There are a number of things that could hit earnings in the next 3 or 4 quarters that we’re going to have to watch. It’s going to depend on trade.
Earnings Season Wrap-up
Based on prior estimates and resilience of estimates for the rest of the year, the LPL strategists consider the first quarter earnings a success. First quarter 2019 earnings are tracking flat versus last year. This might not sound like much, but it’s nearly 5% better than expectations back in April when the earnings season started.

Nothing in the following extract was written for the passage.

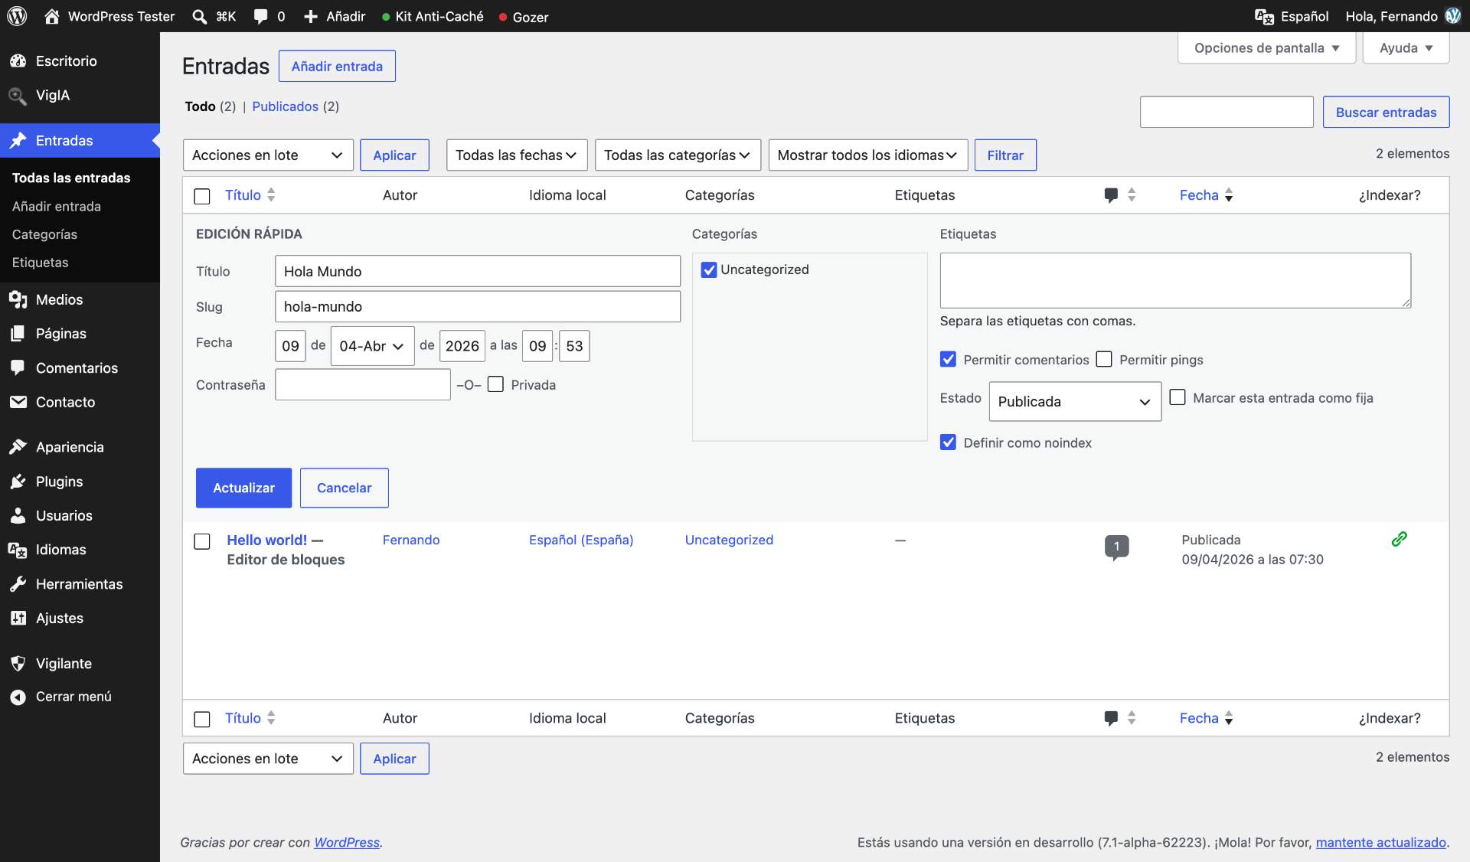Open search using the magnifier icon
This screenshot has height=862, width=1470.
tap(198, 16)
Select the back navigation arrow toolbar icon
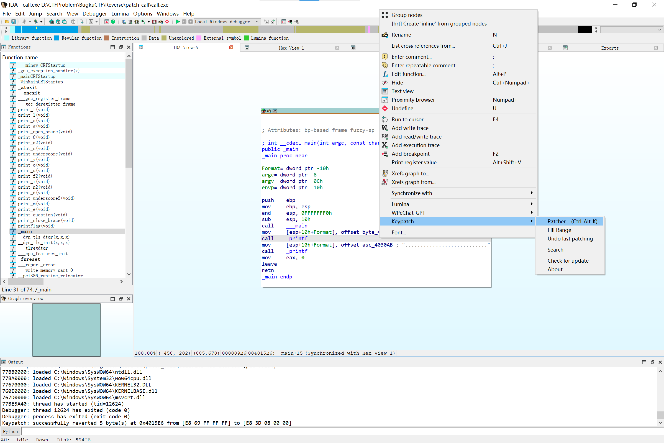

The strategist also noted their takeaways from this earnings season. Among them: the stronger US dollar might have been as much as a 2% drag on earnings. Multinational companies suffered significantly more than domestic companies due to the trade dispute with China. The median company reported solid earnings. A few large companies are having an outsized impact after disappointing earnings.
Tariff Battles Continue
The US-China tariff battle is still raging. The U.S. imposed a 25% tariff on $200 billion of Chinese imports and is threatening another 25% on the remaining $300 billion. In retaliation, China imposed its own $60 billion tariff increase. Although this back and forth isn’t good for overall confidence, the LPL strategists say the U.S. economy remains on firm footing. U.S. importers pay the direct cost of tariffs, but some of those costs maybe passed to wholesalers and consumers. GDP could be hit by as much a 0.5% should all Chinese imports be hit with a tariff increase.
In theory, inflation could increase as higher costs could boost price growth. This has yet to happen as most inflation data remains tame. The LPL strategists state they do expect higher tariffs to eventually fuel higher consumer prices, especially if all China imports see higher tariffs.